Using classical calculations and the Robin boundary condition I show that one calculate the anti-derivative of a function within time $2X$ I can compute an integral

$$\frac{2 \alpha}{\beta} e^{ \frac{\alpha}{\beta}X} \int_0^{X} e^{- \frac{\alpha}{\beta}\tau} \tilde f_0(\tau) d \tau$$

where $f_0$ is an arbitrary function whose integral above converges.

I believe for reasons mentioned below this should not be possible and is only an approximation when the quantum properties of the boundary are not taken into consideration.

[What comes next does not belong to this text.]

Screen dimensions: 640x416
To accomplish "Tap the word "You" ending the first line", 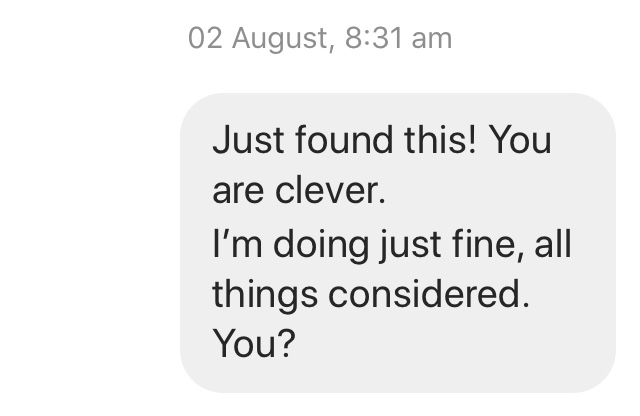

I would like to know if it is plausible using the arguments below?

Background

Let us assume the Minkowski Half-spacetime in $1+1$ dimensions with a Robin boundary condition as the $t$ axis which satisfies $\alpha \Phi(x,t)|_{x=0} + \beta \partial_x\Phi(x,t)|_{x=0} = 0$ where $\alpha$, $\beta$ are numbers and $\Phi$ is the field.

d'Alembert's Formula

The light cone coordinates are

$$x^\pm = \frac{1}{\sqrt 2} (t \pm x)$$

The solution to the Klein-Gordon Equation is

$$\Phi(x^+,x^-) =\frac{1}{2}\Big(f_0(-\sqrt 2 x^-) + f_0(\sqrt 2 x^+) + \int_{-\sqrt 2 x^-}^{\sqrt 2 x^+} f_1(z) dz \Big)$$

Where:

$$\Phi|_{t=0}= f_0(x)$$

and

$$\partial_t \Phi|_{t=0}= f_1(x)$$

As this satisfies

$$\square \Phi = (-\partial_t^2 + \partial_x^2) \Phi(t,x) = -2\partial_{x^+}\partial_{x^-}\Phi (x^+,x^-) = 0$$

Field Extension of Robin Condition

The Robin boundary condition is given by $\alpha \Phi|_{\partial M} + \beta \nabla_n \Phi|_{\partial M} = 0$.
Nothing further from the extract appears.